Differences for linear variable changes The process to perform non-linear variable changes is simple because all the required information can be passed to Vader in the call to the changeVar method. However, for linear variable changes, more information must be provided and this is done via two different function calls. So the process to use Vader for linear variable changes has more steps:

1. The model must call the Vader’s changeVarTraj method first, usually in the model’s LinearVariableChange::changeVarTraj method. Here Vader receives the trajectory FieldSet and the list of desired output variables, i.e. the “To” variables. Vader stores this information in its instance, but does not do any more at this time.

2. The model must then also call Vader’s initTLAD method before calling either Vader’s changeVarTL or changeVarAD methods. This method provides Vader with the information about the “From” variables, and then Vader has all the information it needs to figure out which of the “To” variables it can produce. initTLAD can be called immediately after changeVarTraj if the “From” variables are known at that time, or it can be called just before the first call to Vader’s changeVarTL or changeVarAD methods, when the “From” variables are definitely known. Vader provides a needsTLADInit method that clients can use to query whether Vader has already been fully initialized via initTLAD or not.

3. Finally, the model can call either the changeVarTL or changeVarAD methods, passing a FieldSet containing the required fields for those calls. These methods will perform the variable changes and return the modified FieldSet.

Here is a table showing how Vader receives its required information for both non-linear (changeVar) and linear (changeVarTL, and changeVarAD) variable changes:

Information	Non-linear Variable Changes	Linear Variable Changes
Input variables	List of fields in FieldSet passed to changeVar	oops::Variables passed to initTLAD
Output variables	oops::Variables passed to changeVar	oops::Variables passed to changeVarTraj
Input Fields	FieldSet passed to changeVar	FieldSet passed to changeVarTL and changeVarAD
Trajectory Fields	Not applicable	FieldSet passed to changeVarTraj

For detailed, up-to-date examples of how to call VADER’s methods, please see the fv3-jedi code:

• VariableChange.cc (See the changeVar method.)

• LinearVariableChange.cc. (See the changeVarTraj, changeVarTL, and changeVarAD methods.)

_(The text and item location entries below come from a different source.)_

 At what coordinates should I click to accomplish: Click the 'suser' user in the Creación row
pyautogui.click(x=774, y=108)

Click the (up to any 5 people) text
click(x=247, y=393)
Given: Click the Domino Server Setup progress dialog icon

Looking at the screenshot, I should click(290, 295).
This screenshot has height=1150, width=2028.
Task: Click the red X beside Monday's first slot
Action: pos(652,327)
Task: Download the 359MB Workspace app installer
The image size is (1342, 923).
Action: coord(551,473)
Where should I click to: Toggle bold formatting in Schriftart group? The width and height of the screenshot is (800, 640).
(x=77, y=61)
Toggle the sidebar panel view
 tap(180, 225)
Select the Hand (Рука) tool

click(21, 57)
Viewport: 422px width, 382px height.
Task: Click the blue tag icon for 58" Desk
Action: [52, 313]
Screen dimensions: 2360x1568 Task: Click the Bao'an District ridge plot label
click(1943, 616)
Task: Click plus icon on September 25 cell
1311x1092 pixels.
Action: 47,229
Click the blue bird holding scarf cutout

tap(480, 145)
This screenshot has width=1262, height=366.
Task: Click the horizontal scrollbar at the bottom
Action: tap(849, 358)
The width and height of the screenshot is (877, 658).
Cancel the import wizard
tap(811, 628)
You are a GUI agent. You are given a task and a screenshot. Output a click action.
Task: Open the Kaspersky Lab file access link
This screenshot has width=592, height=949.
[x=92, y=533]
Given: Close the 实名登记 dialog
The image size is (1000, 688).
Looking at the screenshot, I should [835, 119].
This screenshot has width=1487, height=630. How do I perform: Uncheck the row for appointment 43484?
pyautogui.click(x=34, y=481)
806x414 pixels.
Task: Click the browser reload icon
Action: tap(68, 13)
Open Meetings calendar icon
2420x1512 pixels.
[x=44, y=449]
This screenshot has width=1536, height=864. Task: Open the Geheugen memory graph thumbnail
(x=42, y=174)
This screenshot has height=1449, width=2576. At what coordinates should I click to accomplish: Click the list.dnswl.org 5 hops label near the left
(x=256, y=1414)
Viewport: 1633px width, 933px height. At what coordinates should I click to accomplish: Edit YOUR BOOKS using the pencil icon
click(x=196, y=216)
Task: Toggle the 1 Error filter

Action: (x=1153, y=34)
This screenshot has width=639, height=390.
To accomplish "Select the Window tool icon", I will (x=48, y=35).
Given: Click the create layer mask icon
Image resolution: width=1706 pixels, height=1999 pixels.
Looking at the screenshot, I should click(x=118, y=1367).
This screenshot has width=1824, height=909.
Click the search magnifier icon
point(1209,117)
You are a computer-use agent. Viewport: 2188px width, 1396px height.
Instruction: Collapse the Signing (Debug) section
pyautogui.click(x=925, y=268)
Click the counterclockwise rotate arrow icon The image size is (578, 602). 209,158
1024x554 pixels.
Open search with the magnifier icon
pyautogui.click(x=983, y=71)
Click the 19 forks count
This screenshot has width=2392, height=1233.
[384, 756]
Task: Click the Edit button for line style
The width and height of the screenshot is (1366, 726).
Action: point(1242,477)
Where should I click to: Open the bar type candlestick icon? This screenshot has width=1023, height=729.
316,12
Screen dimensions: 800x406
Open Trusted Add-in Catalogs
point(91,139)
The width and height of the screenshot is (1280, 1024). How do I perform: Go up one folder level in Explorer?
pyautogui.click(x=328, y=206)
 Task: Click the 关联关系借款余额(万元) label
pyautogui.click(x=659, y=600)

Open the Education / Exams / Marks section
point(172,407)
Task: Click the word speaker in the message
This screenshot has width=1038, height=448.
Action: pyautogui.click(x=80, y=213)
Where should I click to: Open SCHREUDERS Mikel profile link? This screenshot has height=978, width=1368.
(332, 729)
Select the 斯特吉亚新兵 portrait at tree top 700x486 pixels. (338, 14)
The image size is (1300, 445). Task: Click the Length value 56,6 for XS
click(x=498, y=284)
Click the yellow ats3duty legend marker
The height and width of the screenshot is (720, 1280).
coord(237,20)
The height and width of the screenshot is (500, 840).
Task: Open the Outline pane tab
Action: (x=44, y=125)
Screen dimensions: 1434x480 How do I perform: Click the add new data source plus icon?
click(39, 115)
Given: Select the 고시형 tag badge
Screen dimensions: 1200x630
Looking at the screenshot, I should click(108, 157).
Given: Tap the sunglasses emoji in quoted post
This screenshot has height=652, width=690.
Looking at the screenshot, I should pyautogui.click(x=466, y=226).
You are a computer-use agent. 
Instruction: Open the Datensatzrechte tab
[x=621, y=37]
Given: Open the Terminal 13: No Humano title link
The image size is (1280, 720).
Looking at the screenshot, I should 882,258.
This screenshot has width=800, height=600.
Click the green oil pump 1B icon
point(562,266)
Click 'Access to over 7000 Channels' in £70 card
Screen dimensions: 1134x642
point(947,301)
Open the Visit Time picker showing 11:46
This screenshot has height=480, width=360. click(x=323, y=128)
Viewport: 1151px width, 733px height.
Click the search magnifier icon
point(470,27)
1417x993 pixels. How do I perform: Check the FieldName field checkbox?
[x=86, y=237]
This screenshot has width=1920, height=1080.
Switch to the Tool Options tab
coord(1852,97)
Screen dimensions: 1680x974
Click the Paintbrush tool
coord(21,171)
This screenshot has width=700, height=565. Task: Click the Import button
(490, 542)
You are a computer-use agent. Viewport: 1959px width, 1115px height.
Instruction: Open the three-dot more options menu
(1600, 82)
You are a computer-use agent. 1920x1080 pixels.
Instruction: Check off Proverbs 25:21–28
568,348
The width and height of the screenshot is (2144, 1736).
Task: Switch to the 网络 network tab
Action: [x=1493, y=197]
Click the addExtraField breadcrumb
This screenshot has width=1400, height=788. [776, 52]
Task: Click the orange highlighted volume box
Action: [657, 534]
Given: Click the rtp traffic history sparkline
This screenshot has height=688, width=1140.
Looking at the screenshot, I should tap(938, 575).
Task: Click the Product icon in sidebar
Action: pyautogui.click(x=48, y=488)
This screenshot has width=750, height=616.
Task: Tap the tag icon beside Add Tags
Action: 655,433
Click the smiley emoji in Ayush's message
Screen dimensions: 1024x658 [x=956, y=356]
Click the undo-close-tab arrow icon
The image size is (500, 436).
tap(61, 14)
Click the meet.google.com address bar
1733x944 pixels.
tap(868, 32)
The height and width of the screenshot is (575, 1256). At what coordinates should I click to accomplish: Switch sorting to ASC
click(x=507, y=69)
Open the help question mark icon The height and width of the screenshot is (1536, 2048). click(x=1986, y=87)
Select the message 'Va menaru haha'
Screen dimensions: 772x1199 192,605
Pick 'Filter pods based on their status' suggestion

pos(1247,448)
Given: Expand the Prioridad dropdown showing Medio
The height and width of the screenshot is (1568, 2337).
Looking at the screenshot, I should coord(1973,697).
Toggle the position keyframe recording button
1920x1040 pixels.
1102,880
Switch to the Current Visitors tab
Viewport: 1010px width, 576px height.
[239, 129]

For detailed, up-to-date descriptions of the parameters and return values for these VADER methods, please see the doxygen header block comments above the methods in the vader source code.

VADER’s “Cookbook”

An important concept to understand in order to use VADER is its cookbook. As mentioned earlier, the individual variable change algorithms that VADER can use are coded into classes called recipes. Each recipe produces one and only one variable. (The code for all the recipes is here.) When changeVar or initTLAD is called, VADER uses its recipe-search algorithm on only the recipes that are in the cookbook in order to attempt to create as many of the desired variables as possible. Models can define which recipes are in VADER’s cookbook by passing the cookbook via an eckit::LocalConfiguration when VADER is constructed. If no cookbook is passed to the constructor, VADER will use a default cookbook. Since the default cookbook will get updated as new recipes are created, the advanatage of passing the cookbook as a parameter when VADER is constructed is that VADER’s behavior is less likely to change at an unexpected time.

VADER’s Configuration Variables

Certain recipes require values, other than the ingredients, that must be provided by the model. For instance, the model’s air pressure at the model top is required for some pressure-related recipes. When a recipe is executed it will generate an error if a needed value has not been provided to VADER. These values are passed to the VADER constructor via an eckit::LocalConfiguration object. (See the fv3-jedi code for an example of how to populate these values.) These values have been documented for the recipes which require them. If a recipe does not get used it is not necessary to populate these values.